→ **Source data**
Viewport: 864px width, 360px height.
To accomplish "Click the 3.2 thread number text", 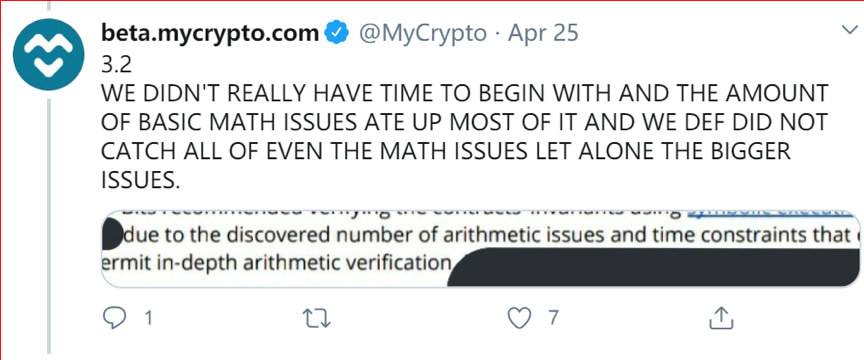I will pyautogui.click(x=116, y=65).
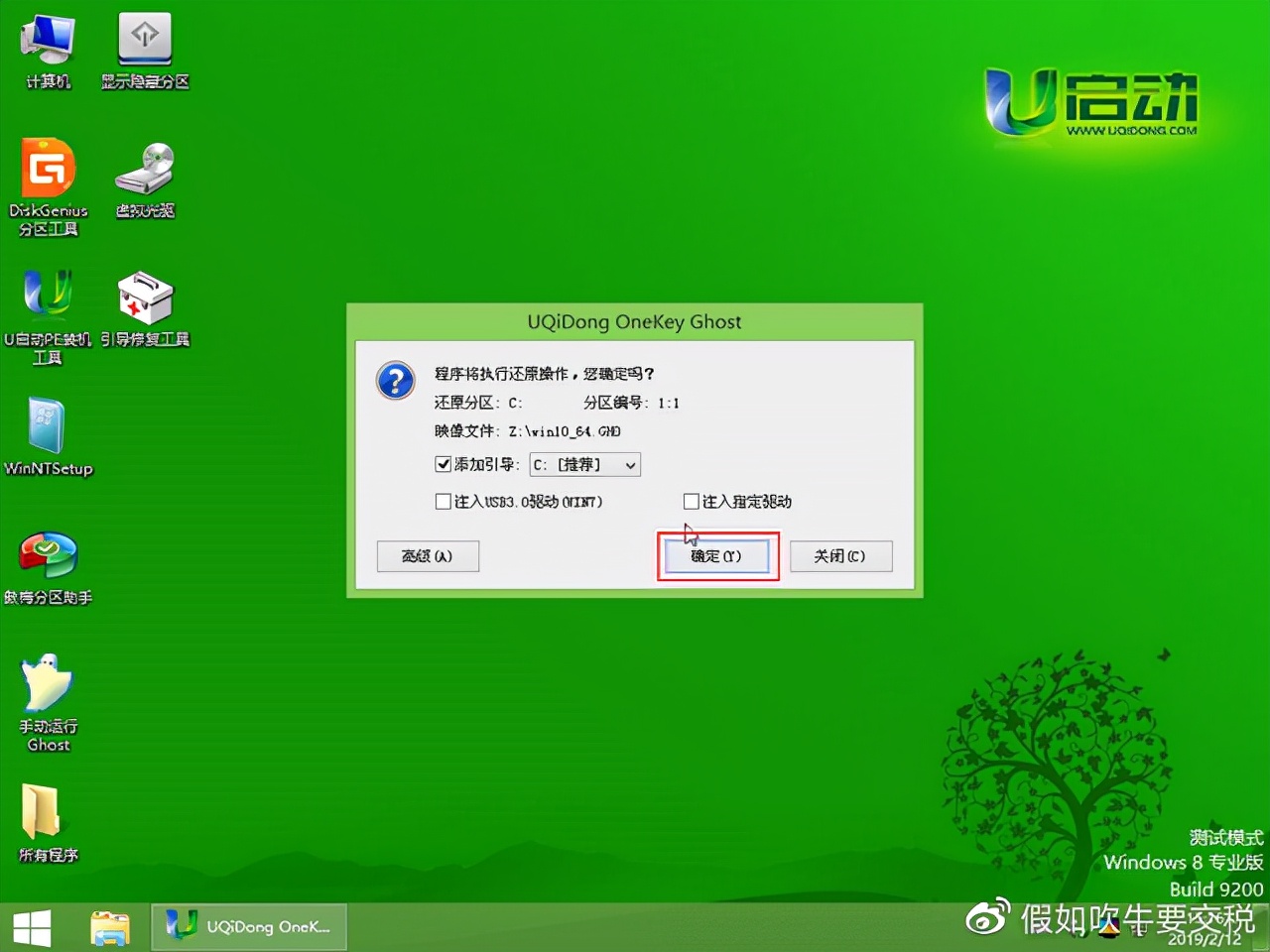Open DiskGenius 分区工具 from the desktop
1270x952 pixels.
(x=48, y=183)
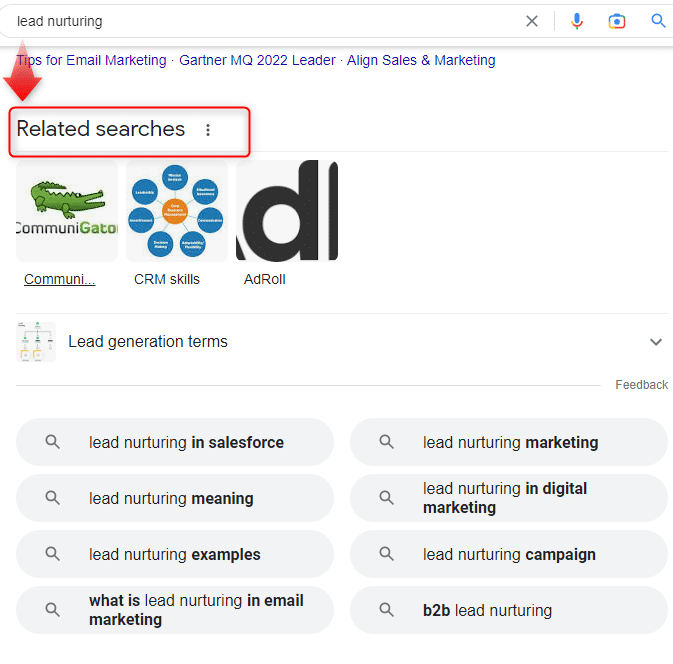
Task: Clear the search box with X icon
Action: click(532, 21)
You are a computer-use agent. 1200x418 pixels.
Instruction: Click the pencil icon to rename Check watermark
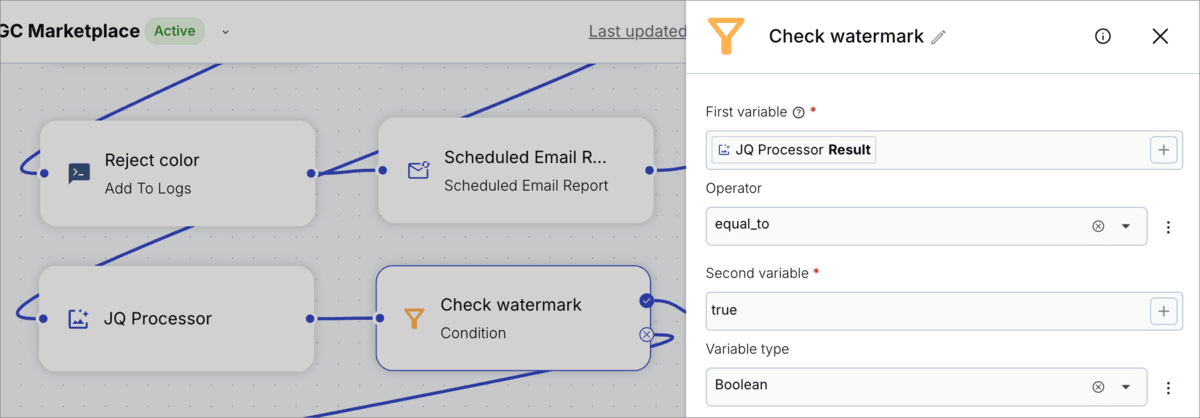938,37
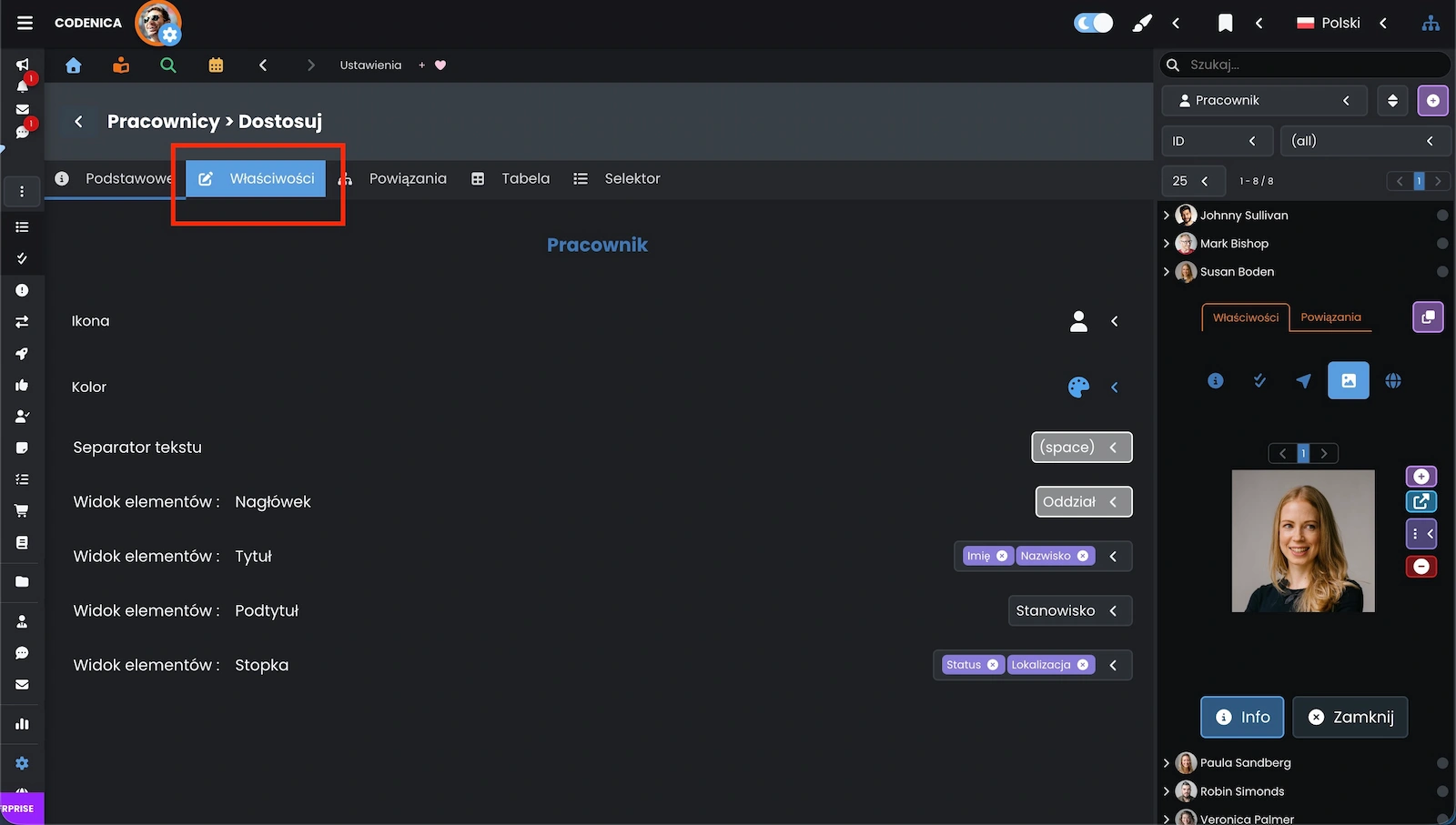Open the Oddział header dropdown

tap(1083, 502)
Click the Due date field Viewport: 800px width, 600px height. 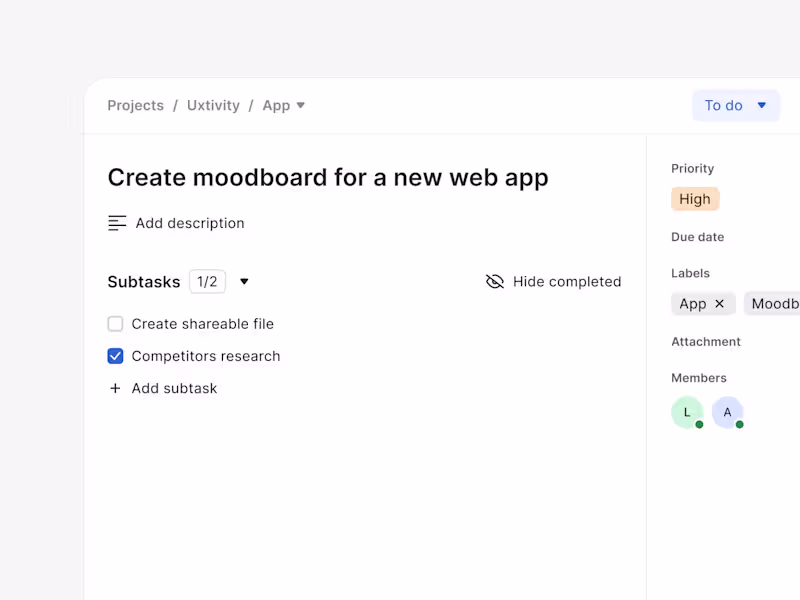[x=698, y=237]
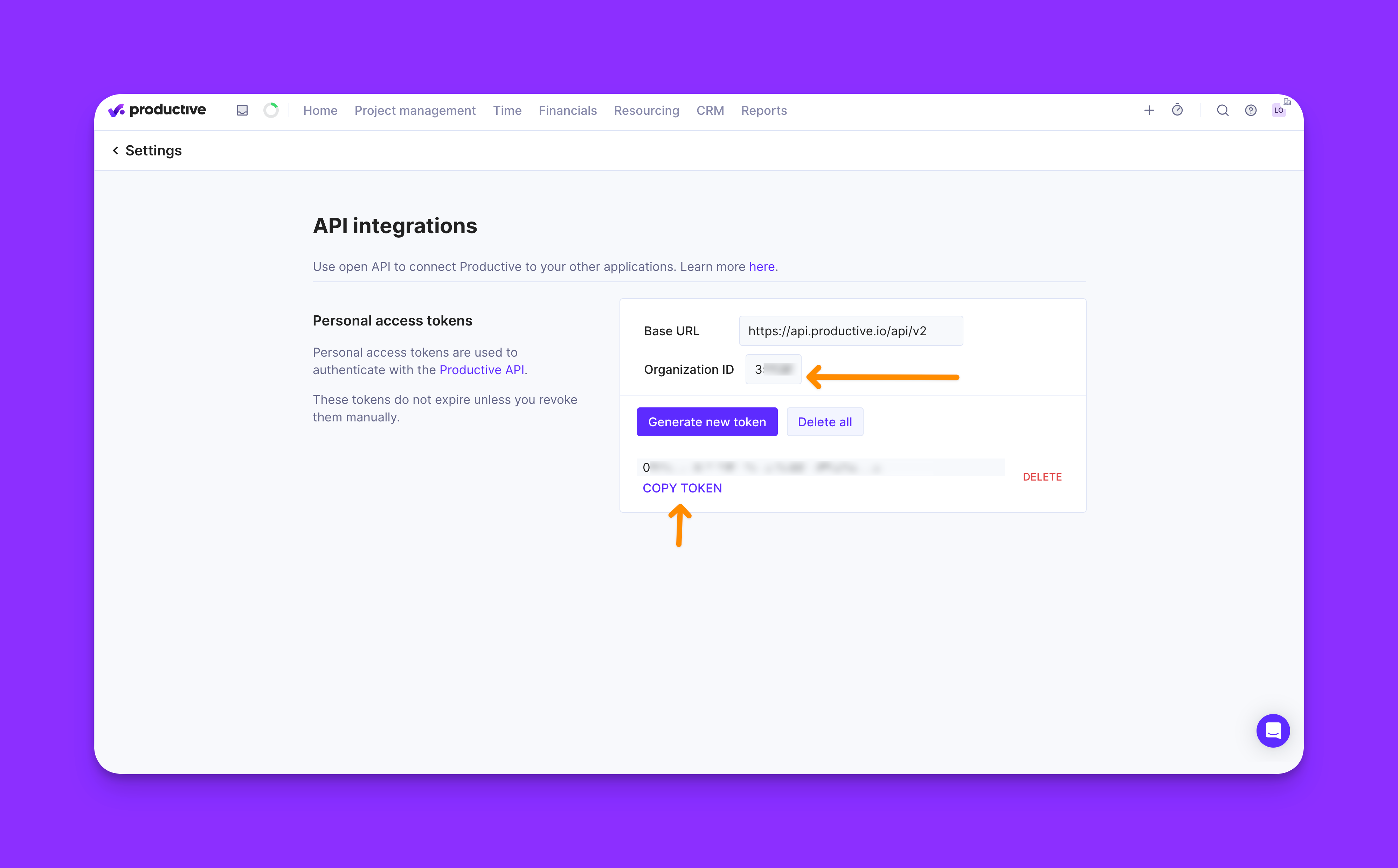Click the help question mark icon
This screenshot has height=868, width=1398.
click(1250, 110)
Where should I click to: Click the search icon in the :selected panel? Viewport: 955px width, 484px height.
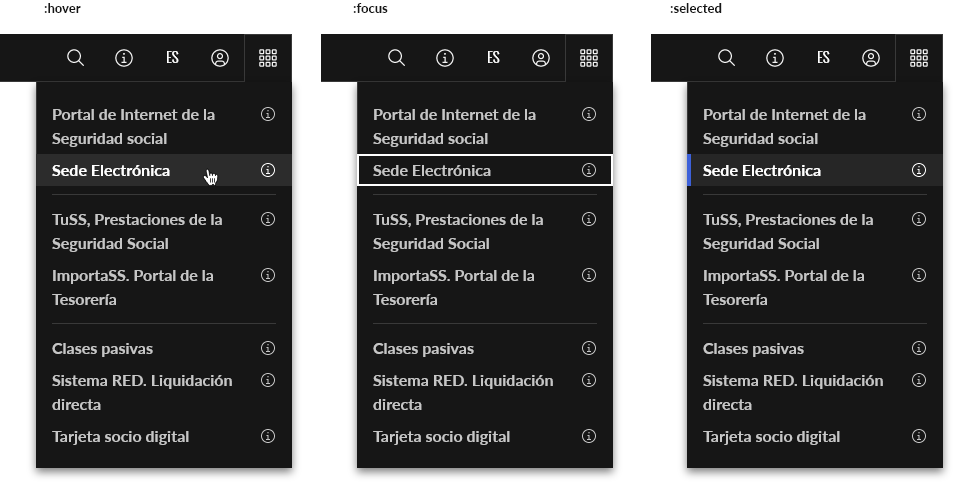727,58
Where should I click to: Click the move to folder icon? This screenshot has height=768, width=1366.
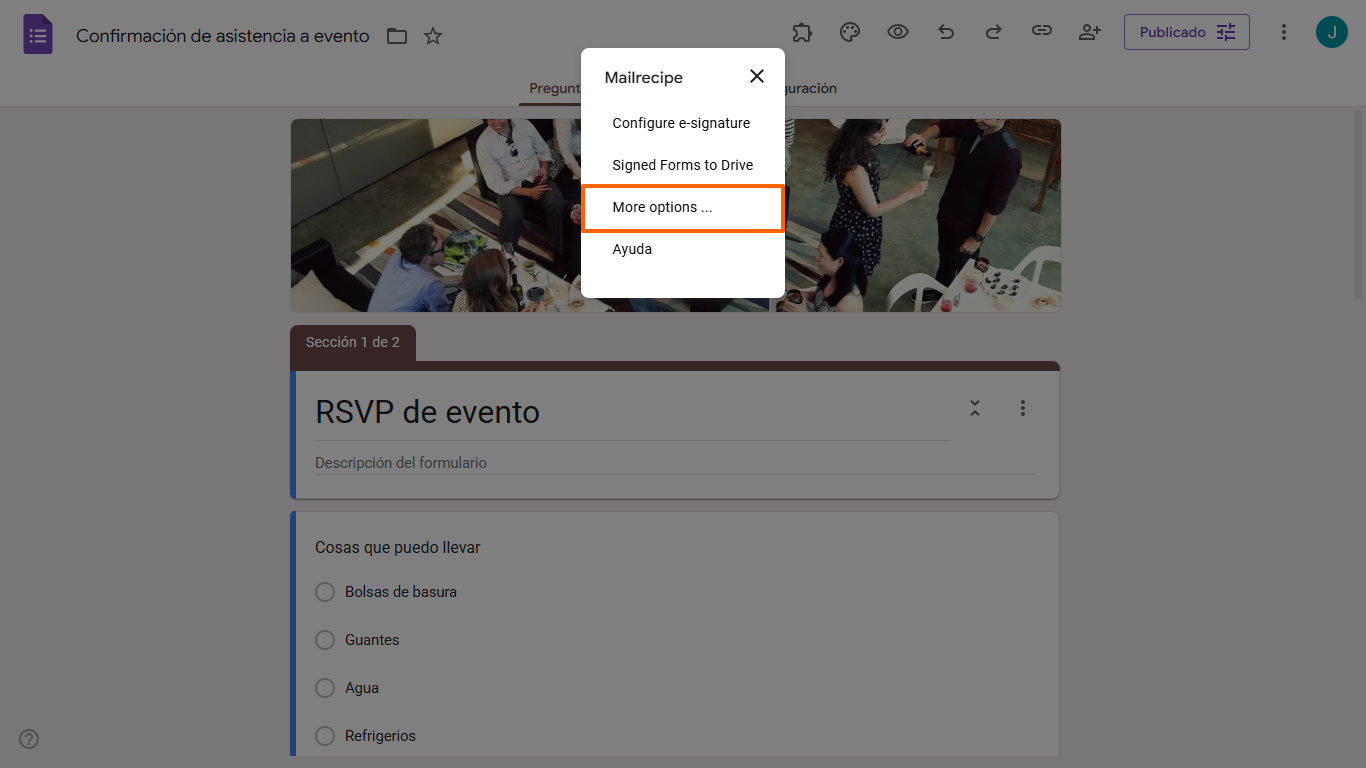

→ **To do**
Beginning with the line where "Where should I click to: Click the search" appears, restate word for word every line down to the last one in the data, but keep the pictures out.

→ **Solution to this problem**
Where should I click to: Click the search icon in the :selected panel? Viewport: 955px width, 484px height.
727,58
Where should I click to: Click the move to folder icon? This screenshot has height=768, width=1366.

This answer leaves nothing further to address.